About this exercise
Below are the records; work out how many lines among them contain "Identify", and write nothing besides that number.

§

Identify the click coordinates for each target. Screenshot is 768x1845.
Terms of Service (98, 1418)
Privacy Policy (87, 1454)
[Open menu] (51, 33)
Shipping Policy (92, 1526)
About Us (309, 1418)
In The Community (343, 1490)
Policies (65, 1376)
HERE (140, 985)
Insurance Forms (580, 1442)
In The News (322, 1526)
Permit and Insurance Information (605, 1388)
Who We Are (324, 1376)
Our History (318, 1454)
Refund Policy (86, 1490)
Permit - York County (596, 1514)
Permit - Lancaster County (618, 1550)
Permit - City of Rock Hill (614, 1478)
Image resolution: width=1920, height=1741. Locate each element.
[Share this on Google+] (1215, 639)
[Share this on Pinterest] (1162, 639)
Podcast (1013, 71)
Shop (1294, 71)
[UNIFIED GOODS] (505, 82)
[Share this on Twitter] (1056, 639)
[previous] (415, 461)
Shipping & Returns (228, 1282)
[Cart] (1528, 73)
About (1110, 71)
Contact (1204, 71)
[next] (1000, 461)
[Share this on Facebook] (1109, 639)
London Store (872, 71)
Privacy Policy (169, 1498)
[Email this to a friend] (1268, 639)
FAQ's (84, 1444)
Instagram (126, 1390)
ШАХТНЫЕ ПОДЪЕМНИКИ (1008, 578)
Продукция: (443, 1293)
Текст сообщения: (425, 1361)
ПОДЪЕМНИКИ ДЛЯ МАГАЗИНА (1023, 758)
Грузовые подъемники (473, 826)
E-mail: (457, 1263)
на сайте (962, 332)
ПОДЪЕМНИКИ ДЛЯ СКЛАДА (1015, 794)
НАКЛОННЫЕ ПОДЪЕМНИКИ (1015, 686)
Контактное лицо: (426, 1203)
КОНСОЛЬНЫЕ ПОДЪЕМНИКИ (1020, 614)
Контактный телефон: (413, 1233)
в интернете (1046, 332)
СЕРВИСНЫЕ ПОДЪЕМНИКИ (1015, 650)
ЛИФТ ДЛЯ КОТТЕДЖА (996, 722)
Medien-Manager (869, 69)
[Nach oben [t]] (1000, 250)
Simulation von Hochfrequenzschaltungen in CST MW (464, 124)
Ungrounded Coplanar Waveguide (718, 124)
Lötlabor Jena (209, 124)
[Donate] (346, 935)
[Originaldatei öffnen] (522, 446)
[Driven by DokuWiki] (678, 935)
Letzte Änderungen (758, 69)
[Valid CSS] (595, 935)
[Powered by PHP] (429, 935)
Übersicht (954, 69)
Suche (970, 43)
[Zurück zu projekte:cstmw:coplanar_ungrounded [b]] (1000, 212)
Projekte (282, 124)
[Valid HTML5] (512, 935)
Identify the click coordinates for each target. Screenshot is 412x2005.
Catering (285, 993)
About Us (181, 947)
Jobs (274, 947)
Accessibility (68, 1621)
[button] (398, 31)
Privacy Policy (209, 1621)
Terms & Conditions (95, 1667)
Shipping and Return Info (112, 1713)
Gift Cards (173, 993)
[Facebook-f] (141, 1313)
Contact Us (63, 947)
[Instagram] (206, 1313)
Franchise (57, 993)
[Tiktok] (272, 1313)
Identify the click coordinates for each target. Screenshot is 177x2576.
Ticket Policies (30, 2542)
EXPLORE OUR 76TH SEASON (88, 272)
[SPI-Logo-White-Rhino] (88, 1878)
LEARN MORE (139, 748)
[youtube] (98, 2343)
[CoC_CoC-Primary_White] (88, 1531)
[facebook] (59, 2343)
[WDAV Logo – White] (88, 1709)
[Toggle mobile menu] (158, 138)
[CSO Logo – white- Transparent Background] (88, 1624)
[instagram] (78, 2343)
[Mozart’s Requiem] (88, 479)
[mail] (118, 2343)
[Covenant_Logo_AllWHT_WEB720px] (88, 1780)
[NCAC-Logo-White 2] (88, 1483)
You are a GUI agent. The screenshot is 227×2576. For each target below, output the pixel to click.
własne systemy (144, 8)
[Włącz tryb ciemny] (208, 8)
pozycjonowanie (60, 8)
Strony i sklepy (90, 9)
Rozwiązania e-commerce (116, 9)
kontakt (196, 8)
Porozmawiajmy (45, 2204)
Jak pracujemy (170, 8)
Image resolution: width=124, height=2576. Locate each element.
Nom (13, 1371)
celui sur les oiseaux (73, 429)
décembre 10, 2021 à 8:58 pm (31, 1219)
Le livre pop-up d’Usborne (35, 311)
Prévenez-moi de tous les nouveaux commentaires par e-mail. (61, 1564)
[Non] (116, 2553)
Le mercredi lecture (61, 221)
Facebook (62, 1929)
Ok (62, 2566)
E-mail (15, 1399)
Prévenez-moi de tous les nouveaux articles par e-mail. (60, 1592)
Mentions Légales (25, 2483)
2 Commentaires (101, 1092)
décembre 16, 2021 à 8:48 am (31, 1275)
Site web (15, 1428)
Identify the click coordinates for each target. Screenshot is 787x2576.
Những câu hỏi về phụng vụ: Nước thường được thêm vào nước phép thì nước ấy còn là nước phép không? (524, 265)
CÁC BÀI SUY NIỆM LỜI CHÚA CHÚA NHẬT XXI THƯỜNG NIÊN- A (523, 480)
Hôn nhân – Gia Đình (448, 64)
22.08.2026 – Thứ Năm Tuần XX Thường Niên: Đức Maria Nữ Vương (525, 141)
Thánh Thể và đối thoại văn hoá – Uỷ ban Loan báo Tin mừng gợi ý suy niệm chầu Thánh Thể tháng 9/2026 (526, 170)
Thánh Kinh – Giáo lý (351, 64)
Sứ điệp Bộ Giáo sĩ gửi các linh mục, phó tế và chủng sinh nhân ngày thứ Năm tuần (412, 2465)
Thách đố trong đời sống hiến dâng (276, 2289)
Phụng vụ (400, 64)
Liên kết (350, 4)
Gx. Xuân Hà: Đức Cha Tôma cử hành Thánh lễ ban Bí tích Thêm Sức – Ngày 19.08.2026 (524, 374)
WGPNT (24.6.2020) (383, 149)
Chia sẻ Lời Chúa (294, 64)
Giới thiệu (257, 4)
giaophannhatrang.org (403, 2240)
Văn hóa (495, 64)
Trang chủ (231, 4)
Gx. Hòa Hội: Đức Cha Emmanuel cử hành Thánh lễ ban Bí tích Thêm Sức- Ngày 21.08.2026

§

Solution to this exercise
4